SUPER73 didn’t invent the moped-style electric bike, but it is often credited for kickstarting the boom. The name has become so ubiquitous that even other brands of moto-inspired electric bikes are often erroneously referred to as SUPER73 e-bikes.
Technically, SUPER73s were always intended to be perfectly street-legal electric bikes, and they always shipped in what was known as “Class 2 Mode”. That meant the bikes could top out at 20 mph (32 km/h) and largely met most electric bicycle regulations around the US for the last few years.
However, SUPER73 e-bikes could be quickly and easily unlocked via the company’s own smartphone app, letting riders access Class 3 mode of up to 28 mph (45 km/h) on pedal assist, or even an Off-Road Mode that basically removed all restrictions and allowed faster speeds on throttle-only riding as well. Despite the name, Off-Road Mode was largely used for street riding and turned the bike into something of a mini-motorcycle.
But those days of easily unlocking higher performance are officially gone, with SUPER73 now reacting to new California regulations that put stricter interpretations of e-bike classification laws on the books. Those new regulations, which took effect on January 1, 2025, required any e-bike with a functional throttle to limit its motor assist to just 20 mph. If an e-bike was designed to be modified for faster speed or higher power (such as via a setting change on the bike’s display or in the smartphone app), the bike would no longer be considered a street-legal electric bicycle in California.

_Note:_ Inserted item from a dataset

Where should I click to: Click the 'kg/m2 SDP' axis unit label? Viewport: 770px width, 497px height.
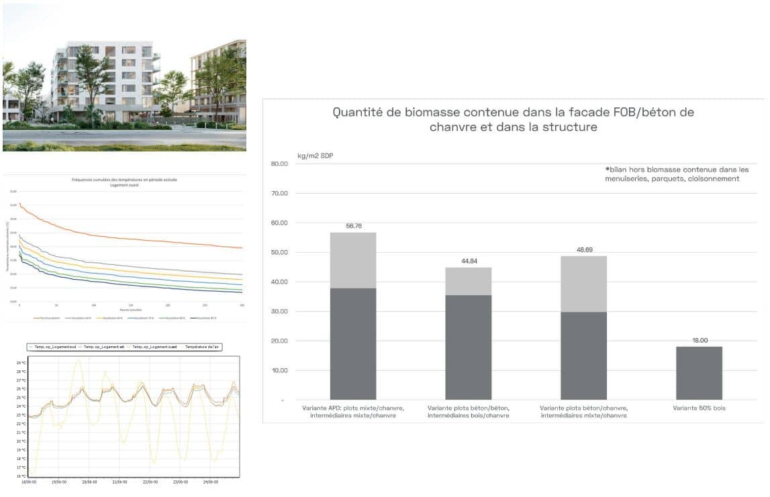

SUPER73, which has often found itself at the center of the debate around faster e-bikes, reacted quickly. A major change now results in the higher performance modes being removed from SUPER73’s app. According to a notice on the company’s website, “In light of newly implemented regulations, customers who download and pair the SUPER73 app after January 1, 2025, will not have the ability to access modes other than the Class 2 mode in which the product is sold.”
While the bikes still have the mechanical ability to go faster, SUPER73’s new update basically removes the ability to access that higher performance, essentially limiting its e-bikes to 20 mph on both throttle and pedal assist.
Is there a workaround?
No, SUPER73 has developed an ironclad solution to prevent their e-bikes from being operated in illegal ways.
Just kidding. No, of course this isn’t a perfect solution, but not really due to any fault by SUPER73. There are multiple apps already available that can be used instead of the company’s app, which allow riders to re-access that higher performance. I won’t list them here, but it’s not exactly hard for anyone with an e-bike and internet connection to figure it out.
That doesn’t mean that every SUPER73 e-bike out there is going to be back in its former 30 mph form, and a significant number of riders will likely simply be stuck with new 20 mph speed limits. But we shouldn’t pretend like this is a foolproof system that can’t be defeated. As long as the e-bikes are built in a way that they are physically capable of higher performance (like a chunky 2,000W motor that is software-limited to 750W and 20 mph), the possibility remains that they will be somehow unlocked to access that performance.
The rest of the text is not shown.